Este amor que passámos a conhecer, contrasta com o homem frio, irrequieto, descrente em deus e no Homem, e de ar altivo que conhecemos. Sobre a personalidade do escritor, Miguel Mendes defendeu numa entrevista ao Ante-Cinema que o “irritava imenso quando as pessoas diziam que ele era panfletário, porque ele não é nem panfletário nem político nem nada do género. E então eu basicamente queria conhecê-lo, e o filme foi uma desculpa para isso; é tão primário quanto isto, e não tenho qualquer problema em o admitir.”
Este outro Saramago, que apesar de continuar a aparência austera, demonstra uma paixão e sentido de humor imensos, tem de ser conhecido, e é pena que só o possamos constatar depois de ele jazer, tal como sempre desejou, à sombra de uma oliveira na Casa dos Bicos.

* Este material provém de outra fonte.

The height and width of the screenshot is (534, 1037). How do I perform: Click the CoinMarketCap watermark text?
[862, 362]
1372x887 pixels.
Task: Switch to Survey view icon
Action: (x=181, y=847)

Aqui temos um José solto, um José que “não tem de parecer inteligente”, mas ainda assim o é invariavelmente, seja pelo humor (para mim surpreendentemente) sempre presente, pelas picardias animadas com amigos, pelas considerações filosóficas sobre vida e morte, ou pelas palavras de afecto dirigidas ao seu pilar, Pilar.